A Reforma Trabalhista criou o instituto do trabalho intermitente, modalidade que não existia antes de novembro de 2017. Esse modelo de contratação foi criado justamente para permitir um regime mais flexível e aumentar a admissão formal.

Vale ratificar que a contratação intermitente pressupõe o registro na carteira de trabalho, contudo, o trabalho é remunerado por período trabalhado e de forma não contínua, o trabalhador recebe por dia ou hora trabalhada ao invés do tradicional salário mensal, não existindo uma definição mínima de carga horária.

Este tipo de contrato, conforme disposição legal, deve ser celebrado por escrito devendo conter especificamente o valor da hora ou dia de trabalho, que não pode ser inferior ao valor proporcional do salário mínimo ou àquele devido aos demais empregados do estabelecimento que exerçam a mesma função em contrato intermitente ou não.

Tem como requisito a comunicação prévia do empregador com até 03 (três) dias de antecedência cabendo ao empregado responder no prazo de 01 (um) um dia útil, sendo o silêncio presumido como recusa.

O período de inatividade não será considerado tempo à disposição do empregador, podendo o trabalhador prestar serviços a outros contratantes.

Ao final de cada período de prestação de serviço o empregado receberá o pagamento imediato e proporcional das férias, décimo terceiro, repouso semanal remunerado e adicionais legais (por exemplo adicional noturno).

Devido a todos os valores pagos, o recibo de pagamento nestes casos torna-se um pouco complexo pois deve igualmente conter a discriminação exata dos valores pagos a título de cada uma dessas parcelas.

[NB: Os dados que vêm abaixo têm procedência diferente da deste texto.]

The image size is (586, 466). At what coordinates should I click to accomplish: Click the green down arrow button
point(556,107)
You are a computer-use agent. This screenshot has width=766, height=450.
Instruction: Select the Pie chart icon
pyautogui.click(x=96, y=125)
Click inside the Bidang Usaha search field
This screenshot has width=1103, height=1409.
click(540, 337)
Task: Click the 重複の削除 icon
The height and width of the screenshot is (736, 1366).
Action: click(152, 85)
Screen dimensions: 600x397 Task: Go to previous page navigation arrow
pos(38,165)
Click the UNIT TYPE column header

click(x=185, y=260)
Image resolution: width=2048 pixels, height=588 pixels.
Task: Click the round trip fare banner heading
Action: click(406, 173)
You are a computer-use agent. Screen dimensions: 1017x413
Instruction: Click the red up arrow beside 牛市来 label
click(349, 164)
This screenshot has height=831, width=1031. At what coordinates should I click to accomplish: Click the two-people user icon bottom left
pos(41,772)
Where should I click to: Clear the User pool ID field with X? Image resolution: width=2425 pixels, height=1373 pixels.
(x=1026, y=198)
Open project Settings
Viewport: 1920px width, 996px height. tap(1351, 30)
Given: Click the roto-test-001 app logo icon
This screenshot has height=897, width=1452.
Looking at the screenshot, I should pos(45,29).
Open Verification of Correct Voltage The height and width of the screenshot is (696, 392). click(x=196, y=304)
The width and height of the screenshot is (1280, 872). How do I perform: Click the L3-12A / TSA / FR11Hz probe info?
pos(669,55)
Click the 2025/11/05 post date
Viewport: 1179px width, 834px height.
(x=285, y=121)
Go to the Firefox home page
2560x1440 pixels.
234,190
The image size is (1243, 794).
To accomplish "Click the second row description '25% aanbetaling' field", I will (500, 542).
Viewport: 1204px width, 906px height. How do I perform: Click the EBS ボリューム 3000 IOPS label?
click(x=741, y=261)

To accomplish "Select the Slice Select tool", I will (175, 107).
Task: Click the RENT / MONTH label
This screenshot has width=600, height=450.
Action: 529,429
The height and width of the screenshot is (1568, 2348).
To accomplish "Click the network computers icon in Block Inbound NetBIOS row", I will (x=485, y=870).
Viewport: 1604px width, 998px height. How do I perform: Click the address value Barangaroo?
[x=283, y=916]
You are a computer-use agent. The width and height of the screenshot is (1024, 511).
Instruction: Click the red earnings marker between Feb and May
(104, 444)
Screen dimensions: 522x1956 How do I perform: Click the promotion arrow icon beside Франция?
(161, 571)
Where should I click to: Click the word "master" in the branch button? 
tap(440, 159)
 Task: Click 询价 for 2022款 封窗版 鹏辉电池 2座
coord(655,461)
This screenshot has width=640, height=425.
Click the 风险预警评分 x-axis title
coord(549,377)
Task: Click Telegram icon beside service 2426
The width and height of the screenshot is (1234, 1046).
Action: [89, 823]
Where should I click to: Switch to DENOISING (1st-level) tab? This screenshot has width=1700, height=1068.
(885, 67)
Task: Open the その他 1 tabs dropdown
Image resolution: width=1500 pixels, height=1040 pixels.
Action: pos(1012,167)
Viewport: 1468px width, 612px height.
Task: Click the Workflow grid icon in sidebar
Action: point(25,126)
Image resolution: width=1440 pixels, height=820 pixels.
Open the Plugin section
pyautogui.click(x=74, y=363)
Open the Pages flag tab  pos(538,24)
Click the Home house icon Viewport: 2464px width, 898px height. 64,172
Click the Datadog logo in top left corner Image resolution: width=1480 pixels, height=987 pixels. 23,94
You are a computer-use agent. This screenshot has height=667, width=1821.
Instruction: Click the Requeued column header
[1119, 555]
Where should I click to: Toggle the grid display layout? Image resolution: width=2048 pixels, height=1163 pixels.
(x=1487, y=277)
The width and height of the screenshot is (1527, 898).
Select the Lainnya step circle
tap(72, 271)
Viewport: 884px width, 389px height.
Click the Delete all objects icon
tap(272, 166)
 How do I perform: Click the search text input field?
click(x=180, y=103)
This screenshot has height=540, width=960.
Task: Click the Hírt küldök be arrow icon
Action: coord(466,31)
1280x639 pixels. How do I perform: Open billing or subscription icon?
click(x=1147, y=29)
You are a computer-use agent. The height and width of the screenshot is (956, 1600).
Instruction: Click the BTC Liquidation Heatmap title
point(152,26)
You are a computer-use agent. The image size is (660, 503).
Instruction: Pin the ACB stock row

O empregador deve ainda efetuar o recolhimento de contribuição previdenciária e depósito de Fundo de Garantia do Tempo de Serviço (FGTS) com base nos valores pagos no período mensal, fornecendo ao empregado o comprovante desses pagamentos.

É de se verificar que, o trabalhador que se sujeita ao referido regime também tem direito a férias, que adquire a cada doze meses, podendo usufruir o descanso nos doze meses subsequentes e, iniciado o gozo, não poderá ser convocado para prestar serviços pelo mesmo empregador.

Quanto à rescisão contratual, ocorre de forma automática quando o empregador não convoca o trabalhador por período superior a um ano, podendo ainda haver a demissão por justa causa ou por rescisão indireta. Nesta rescisão o empregado saca apenas 80% do valor depositado a título de FGTS e não tem direito ao seguro-desemprego.

Como se depreende, o contrato intermitente confere maior segurança jurídica ao empregador pois confere respaldo legal, seja para a contratação de mão de obra para serviços não contínuos ou substituição de profissionais por tempo determinado, representando menores custos operacionais para o negócio a médio e longo prazo.